The Puerto Rico Museum of Contemporary Art, often abbreviated to MAC, is a contemporary art museum in Santurce, Puerto Rico.

History 
The museum was founded by artists and sponsors of the civil society and was officially instituted on October 8, 1984 as a non-profit organization. After its incorporation, the Museum offered its services in public spaces like Plaza Las Américas and amongst offices of known contributors.

In 1988, the University of the Sacred Heart granted the museum a provisional home free of charge at the Magdalena Sofía Barat building. After 15 years, the museum officially petitioned the government to grant them the Labra Historical Building in Santurce. On October 20, 2002, the museum and Governor Sila Calderón signed a contract granting the museum the rights for the building.

Building 

The museum building is called Rafael M. Labra Building.
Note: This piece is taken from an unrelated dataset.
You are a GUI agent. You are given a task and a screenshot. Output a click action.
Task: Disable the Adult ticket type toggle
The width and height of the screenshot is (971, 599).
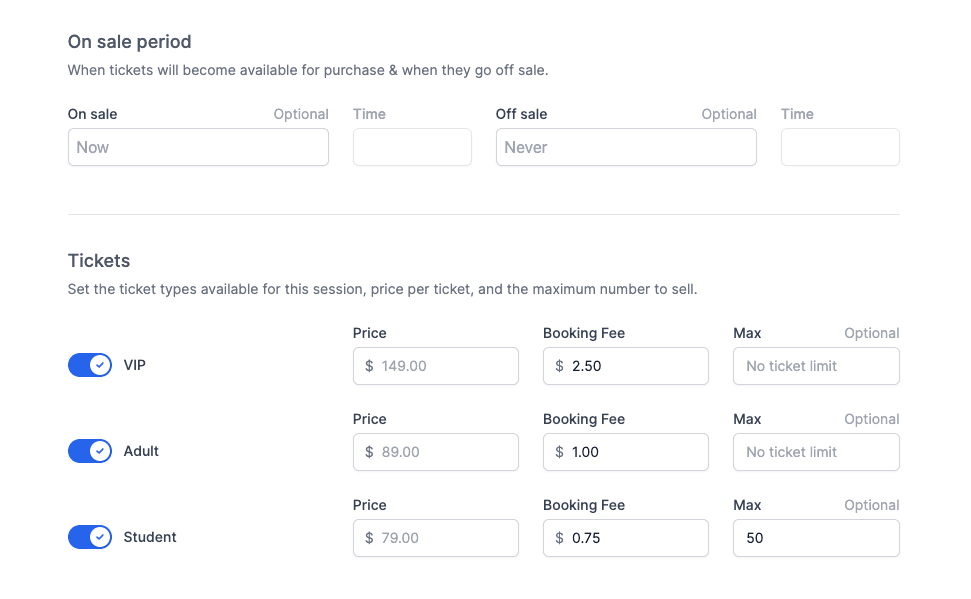pos(90,451)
It was built in 1916 as part of a project from the Paul G. Miller Commission for the construction of public schools in urban zones. The building was designed by architect Adrian C. Finlayson.

The building belonged to the Department of Public Education of Puerto Rico since its construction and in 1987 was registered as the Rafael M. Labra High School on the National Register of Historic Places of the United States government.

The architecture is of Georgian style that prevailed during the 18th century in England. Its restoration was in charge of Puerto Rican architect Otto Reyes Casanova and started from 1995 until 2002.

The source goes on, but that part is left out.